Another intriguing project that has been brought to my attention is Quercus, a native Java implementation of PHP. The Quercus people claim that Quercus runs PHP code significantly faster than the standard mod_php interpreter and is on a par with the performance offered by PHP accelerated by APC. Certainly an option for incremental development would be to run MediaWiki under Quercus, and then incrementally port portions of it to pure Java. It has occurred to me that the Wikimedia Foundation might benefit from doing this (if nothing else, it would likely significantly simplify their interface with Lucene, which at the moment is done with a really grotty .NET interface), but of course it's not my place to advise Brion and company how to run their show. But at the moment I don't want to take the time to immerse myself into another product. Might be something to look at down the road, though.

But, fundamentally, neither of these really serves my interests. As I've noted before, more than once, I don't like PHP very much. On the other hand, I would like to better understand the MediaWiki code. What better way to understand a body of code than to port it to another language? At the end of this, not only will I have a better understanding of MediaWiki's codebase (I've already submitted three bug reports, all for admittedly minor items) as well as even more reasons to hate PHP, but hopefully also I will have a product that is a drop-in replacement for MediaWiki that also outperforms it and can be more easily modified, to boot.

As to why Java? At the moment, Java is my favorite language for large applications. I actually prefer C#'s generics to Java's, but I do not trust Microsoft enough to feel comfortable committing my labors to a language and runtime with dubious intellectual property issues. Java is far more open than C#, and so I'm much more comfortable (philosophically) developing to that environment. Furthermore, there is an open source Web engine for Java already (Tomcat) as well as well-known compatible high-performance enterprise products from Sun and IBM for someone who might want to use this product in an enterprise environment. I haven't worked much with Java in quite a while (I was a Java programmer back in 2001 for a while, but not much since) so this is also a chance to resharpen my skills.

Syntactically, PHP and Java are actually pretty close. I can mechanically convert PHP code to pretty-close-to-Java with just a handful of Perl scripts. I'm probably about half-way done with the first pass of rough code conversion (although admittedly the parser has not yet been done, which will likely demand considerably more attention than many of the other modules I've already done). Certainly it will be quite a long time before an actually executable product comes out of this, but I'm not on any timeline here. (Fortunately, MediaWiki makes very little use of the parts of PHP that are especially hard to port.)

The curious may observe my progress via SVN. I chose "Myrtle" because I am fond of wood (my other main hobby these days is woodworking) and because my full name anagrams to "Kill Nanny Myrtle".

Once I've finished this project, I am very likely to work on automated PHP-to-Java porting tools.
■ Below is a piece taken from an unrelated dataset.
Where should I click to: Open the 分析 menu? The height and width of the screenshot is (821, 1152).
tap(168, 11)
That's going to require writing a PHP parser, but that can't be terribly hard, now, can it?

Saturday, September 08, 2007

Devolving power

One of Wikipedia's major problems today is the role of administrator. Administrators have substantially more power than non-administrators; they and only they get to decide what stays and what goes, and for that matter who stays and who goes. Although Jimbo has long tried to impose the notion that "administrators are no big deal", the simple fact is that being an administrator is a big deal and people will go to considerable lengths to gain that power.

Devolving power from administrators seems an obvious thing to do. The problem is finding ways to diffuse the power currently held by administrators and devolve it into the community without creating a lot of bureaucracy. The community already votes on deletions, and it's quite obvious that this isn't working too terribly well. Voting on blocks is even more problematic, because a block decision amounts practically to a trial, and really trials by popular vote are a really bad idea.
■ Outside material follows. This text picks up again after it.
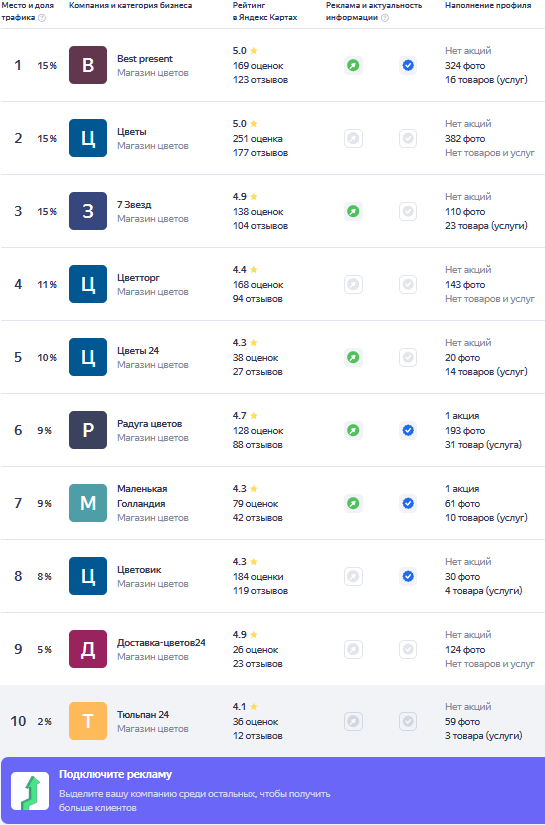
Task: Click the blue verified badge for Радуга цветов
Action: click(408, 430)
Deletion is especially easy to devolve, so easy in fact that there's been a proposal to do it since October 2003. The so-called "pure wiki deletion system" (which is labeled on the English Wikipedia as a "rejected policy") effectively devolves the deletion decision away from administrators by allowing any editors to delete any article. It also resolves one of my personal gripes with deletion on Wikipedia: the fact that most editors cannot retrieve deleted articles, even when those articles have been deleted for being "nonnotable". Right now, deletion on Wikipedia is used for two totally different purposes: one is to remove articles deemed "unworthy of inclusion in the encyclopedia", and the other is to remove content which is legally, morally, or ethically problematic. The problem with using the same mechanism for both is that the first leaves too few people with the ability to see the "unworthy" article, while the second leaves the dangerous content where too many can see it -- any of 1300+ admins, who we really have no reason to trust because the selection process does a piss-poor job of screening for trustworthiness.
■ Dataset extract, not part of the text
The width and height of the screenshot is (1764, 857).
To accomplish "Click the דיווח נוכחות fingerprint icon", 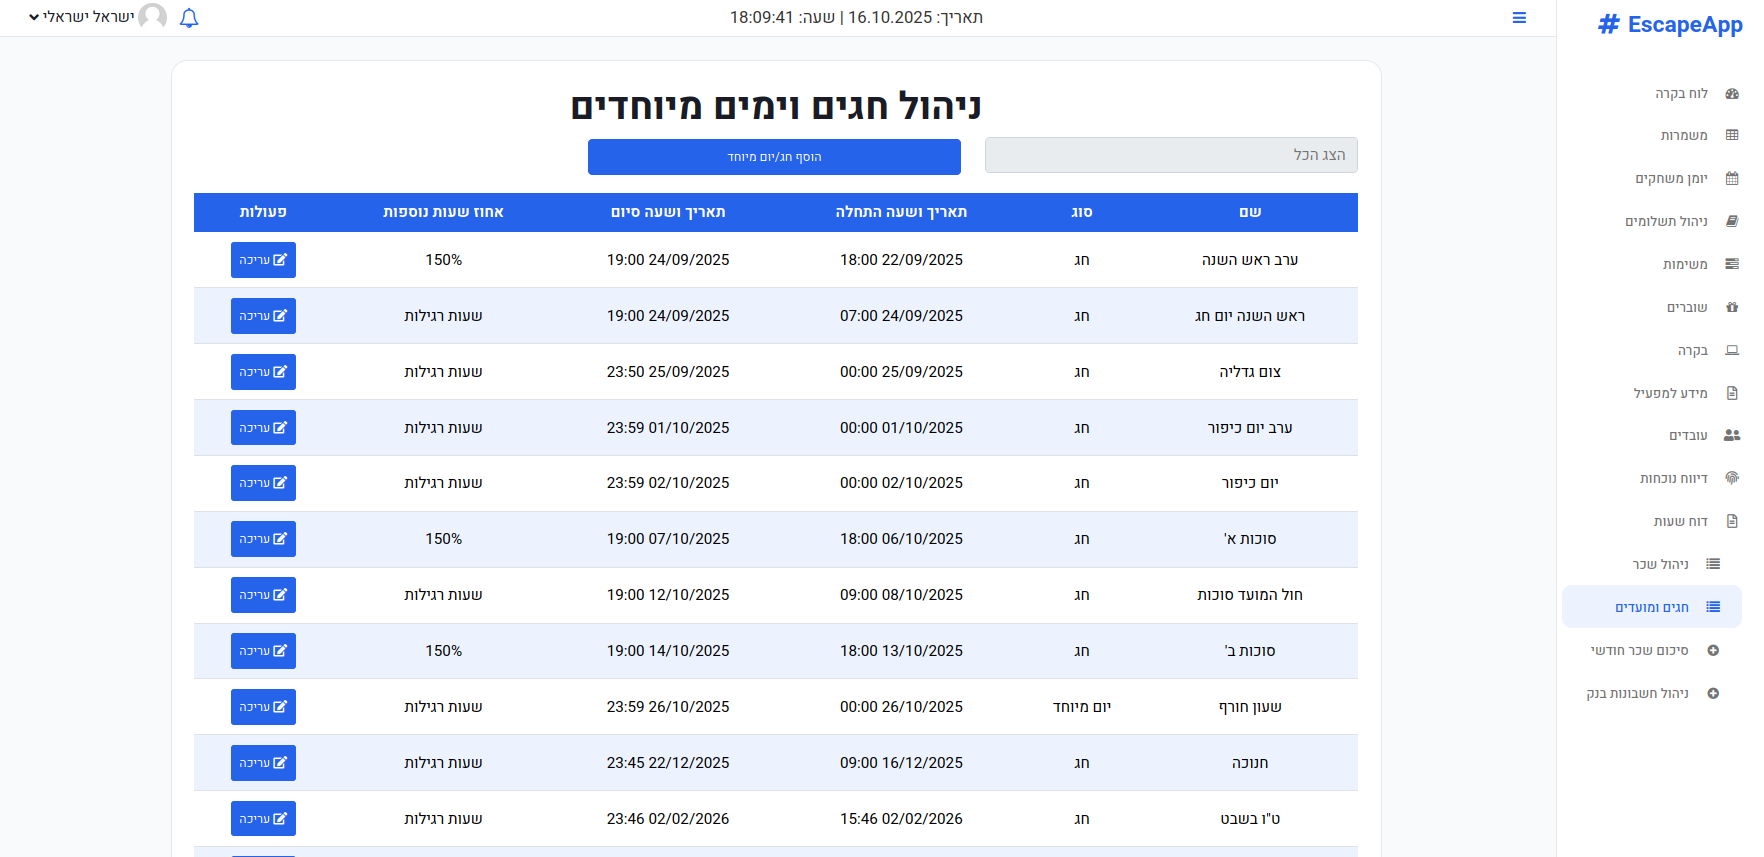I will point(1732,479).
The pure wiki deletion system allows for "ordinary" deletions to be made, and reversed, by anyone; anyone can also come along, examine the prior content, and either reuse it in some other article (or for some other purpose entirely), restore any prior version of the article, or write a better version. The current practice loses the history, which encourages people to repeat the same mistakes that came before. "Extraordinary" deletions, the sort that are required by copyright, libel, or other legal, moral, or ethical standards, would be exercised by a much smaller, more carefully chosen group with a deletion power similar to the current badly-named "oversight" privilege. I don't see any way around that power being held by a small group; the risk of abuse is too high, as we already well know. Devolving this power is one of the ones I haven't figured out how to deal with.... fundamentally, some things are going to have to be held only by a limited number of people; the trick becomes choosing those people wisely, something which the Wikipedia community has not shown a great deal of capability of to date.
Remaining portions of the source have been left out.